Le faubourg des coups-de-trique de Alain Gerber (extraits) :

Les gens du faubourg n’étaient pas des gens qui comptent. Mais ce n’était pas n’importe qui : c’était nous. On avait notre façon d’être et de considérer les choses. On parlait à notre manière. On avait nos idées. Ce qui n’allait pas, c’est qu’on avait honte de nous-mêmes. On ne pouvait pas s’en empêcher. Entre nous, bien sûr, on faisait les fiers ; il ne fallait pas trop nous chercher. Mais dans son for intérieur, chacun savait ce qu’il en était. Les enfants entendaient la sirène de l’usine pour leurs pères ; ils savaient qu’un jour, elle sifflerait pour eux. Gentil nous le répétait assez : « Un homme qui obéit à une sirène, qui se met en marche d’un certain côté quand il entend une sirène, est-ce que c’est un homme ? » On savait cela. On savait que lorsque le travail d’un homme n’est pas à lui, cet homme n’est pas chez soi dans ce monde. Nulle part, il n’est chez soi ; il a honte. Il regrette de n’être pas simplement quelqu’un qui gratte la terre et court les bois pour sa nourriture. Seulement, les légumes ne poussent pas entre les rails du tram, ni dans le mâchefer au fond de la rue fermée par un mur. Nous étions ici, nous n’étions pas ailleurs. Tout ce qui nous restait, c’était de louer des jardins.

Notre histoire n’est, elle n’est pas bien compliquée. On est venus dans les villes. Nos parents sont venus. Ou leurs parents. Ils ont quitté la terre quand elle s’est mise à sécher. Ils n’avaient plus rien à vendre, alors ils se sont vendus. Mais ils n’ont pas fait une bonne affaire. Sans qu’ils s’en aperçoivent, ils nous ont vendu avec, et nos enfants, et ainsi de suite jusqu’à ce que les nôtres se rachètent. Je ne sais pas comment ils feront. Ils diront qu’ils en ont assez et ils iront détraquer la sirène.
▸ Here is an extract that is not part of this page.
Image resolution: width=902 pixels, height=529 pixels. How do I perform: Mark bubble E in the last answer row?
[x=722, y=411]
Ils iront ou ils n’iront pas, c’est selon. Tout dépend de ce qu’il leur restera de colère. Nous sommes si fatigués parfois. Nos goûts sont simples. Nous ne demandons pas la lune. Mais ceux qui possèdent les maisons, les usines, les jardins, les autos, le nom des rues, le Luxhof, ceux-là affirment que nous ne sommes pas raisonnables. Ils disent que se tourner les pouces n’est quand même pas un idéal ; que tout le monde ne peut pas songer à avoir la belle vie, autrement ce sera la pagaille et le marasme. C’est qu’ils voient loin ! Nous, on est comme des gosses qui ont envie de tout ce qui brille, de tout ce qu’ils aperçoivent dans les vitrines. Nous ne savons pas faire la part des choses. Eux, ce n’est pas pareil. Ils ont examiné la situation, ils ont fait leurs calculs : l’heure n’est pas aux récriminations, c’est le moment de se serrer les coudes. Plus tard, on verra.
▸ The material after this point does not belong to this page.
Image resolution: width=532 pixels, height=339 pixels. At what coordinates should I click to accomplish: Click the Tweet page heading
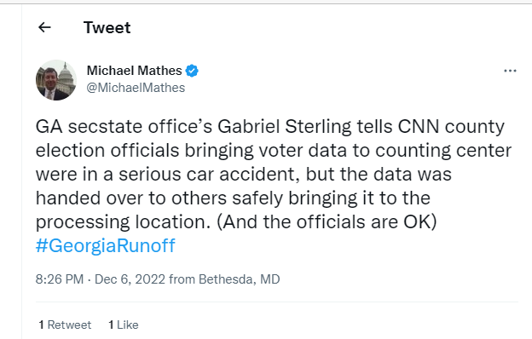point(107,27)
Ils ont les pieds sur terre, eux. Ils regardent plus loin que le bout de leur nez. Ils savent ce qui est le mieux pour nous – ce qui n’est pas toujours notre propre cas, nous devons bien en convenir. Cela dit, ils ont confiance en nous. Le Français a toujours été un peu frondeur, n’est-ce pas ? Mais on peut compter sur lui quand l’heure est grave. Ah ! nous sommes bien sympathiques au fond. Primesautiers, rêveurs, généreux, bien sûr, c’est la plus belle des qualités – mais si peu réalistes ! (…)

Nous croyons que les problèmes se règlent comme ça, en claquant des doigts ! Nous croyons qu’une société moderne, attachée à la justice et au progrès, se construit en allant discutailler au café, chez le Chpaniaque ! Ah si seulement ! Si seulement c’était aussi facile que cela, mes bons amis !

Ils s’apitoient sur nous. Ils trouvent que nous sommes touchants avec nos conceptions naïves, nos châteaux en Espagne. Ils décident de tout nous expliquer une bonne fois, comme à des personnes sensées, de nous livrer le fond de leur cœur, de mettre cartes sur table. Un soir, ils nous réunissent dans la cour. Ils ouvrent grande la fenêtre de leur bureau et voici ce qu’ils nous disent, les pouces passés dans leur gilet, avec un état-major d’ingénieurs aligné derrière eux, qui se racle la gorge sans nécessité : « Si je partageais mes bénéfices personnels entre vous tous, savez-vous ce que chacun recevrait ? (Long silence.) De quoi acheter un paquet de tabac chaque mois ! Un paquet ! (Ils agitent une liasse de papiers au dessus de leur tête.) Nous avons fait les comptes, vous pouvez vérifier ! (Ils deviennent graves ; ils nous regardent l’un après l’autre, du moins les cinq ou six premiers.) Et qui pourrait dire, mes amis, qui pourrait dire si l’usine, la « boite » comme vous dites (bref sourire vite effacé), si la « boite » privée de son, comment dire ?, de celui… enfin, s’il n’y avait pas quelqu’un qui se décarcasse pour elle à l’extérieur, afin d’obtenir des commandes et ainsi de suite – ce n’est pas facile allez ! – qui pourrait dire si elle ne serait pas obligée de mettre la clef sous la porte, la « boite » ? »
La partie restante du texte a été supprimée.